Similarly, government agencies, law enforcement agencies, adoption agencies, the DCPP, CPS agencies in other states, certain service provides, and the court may also be able to access the CARI database. Entities requesting CARI database information must submit the request in writing, stating the information needed and the purpose of the request. DCPP can only release pertinent information during these requests. DCPP does not include any other findings, including established, on the CARI database. Not surprisingly, a substantiated finding can significantly affect a parent’s life. It can cause a parent to lose his or her job or prevent him or her from obtaining employment or volunteer positions in fields such as childcare and education. It will also prevent that parent from ever becoming a foster parent or adopting.

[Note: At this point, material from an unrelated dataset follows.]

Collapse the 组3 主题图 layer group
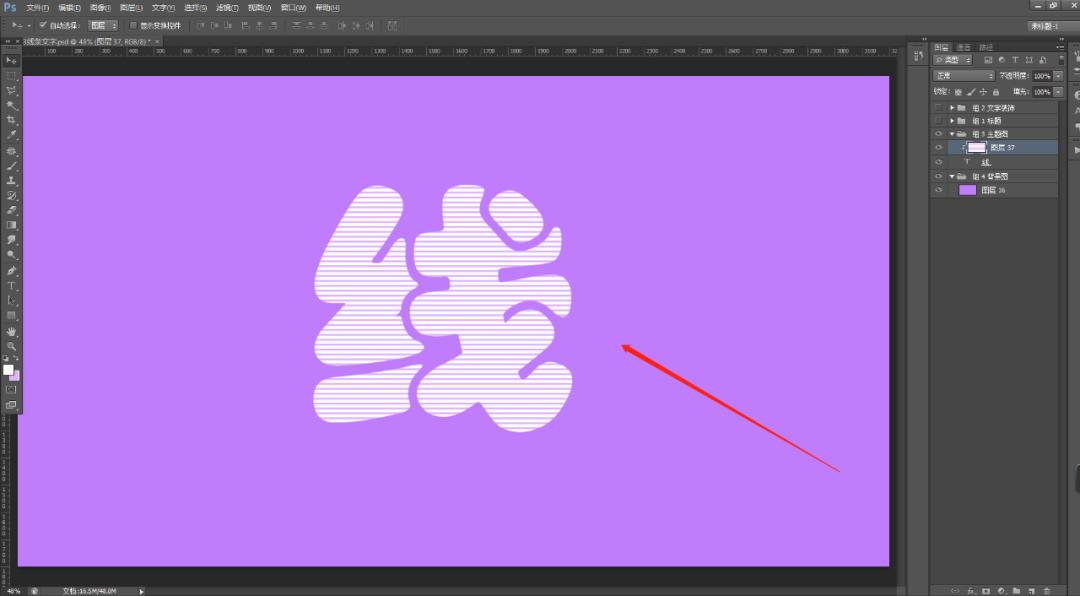Viewport: 1080px width, 596px height. coord(953,132)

Under the Child Abuse Treatment and Prevention Act, state CPS agencies are required to release findings or information regarding the fatality or near fatality of a child to the public. If the abuse caused the fatality or near fatality of the child, certain public entities may have access to information from DCPP case records such as the child’s demographics, the cause of the fatality or near fatality, and the offender’s relationship with the child.

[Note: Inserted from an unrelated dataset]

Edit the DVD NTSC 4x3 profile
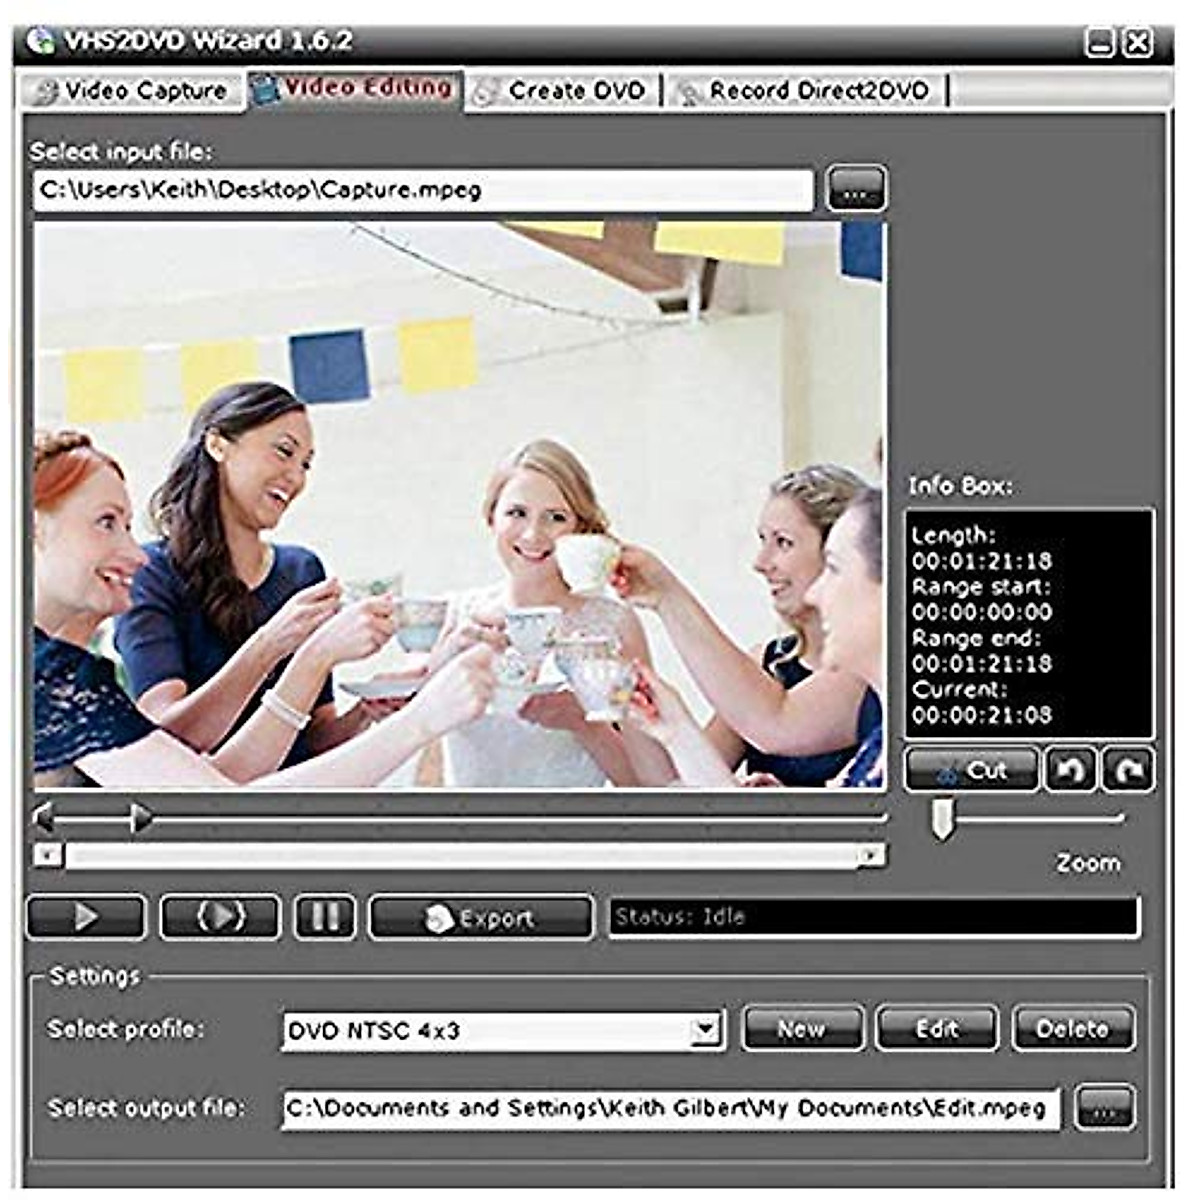1200x1200 pixels. pos(936,1027)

If you have questions about confidentiality in your DCPP case, you should speak with an experienced DCPP defense attorney in New Jersey. An attorney can evaluate your case and advise you on what information may be accessed and under what circumstances. If DCPP has issued a substantiated finding in your case, it is also well worth your time to speak with an attorney about appealing the finding. A substantiated finding is a permanent record of your case that will follow you for the rest of your life. Appealing the finding could result in the finding being changed from substantiated to established, which would remove your information from the CARI database.
Fighting to protect your right to privacy is stressful, but the knowledgeable attorneys at the Williams Law Group, LLC have the experience needed to defend your rights and protect the child’s best interests. Located in Short Hills, New Jersey, Williams Law Group, LLC provides compassionate and dedicated legal services to Union, Bergen, Essex, Hudson, Morris, Monmouth, and Middlesex counties, and the surrounding areas. Our knowledgeable attorneys handle divorce and family law, child custody, and child abuse/neglect cases. Call our office at (908) 810-1083, email us at firstname.lastname@example.org, or contact us through our confidential online form to schedule a consultation and ultimately get you connected with an experienced New Jersey divorce and child custody attorney.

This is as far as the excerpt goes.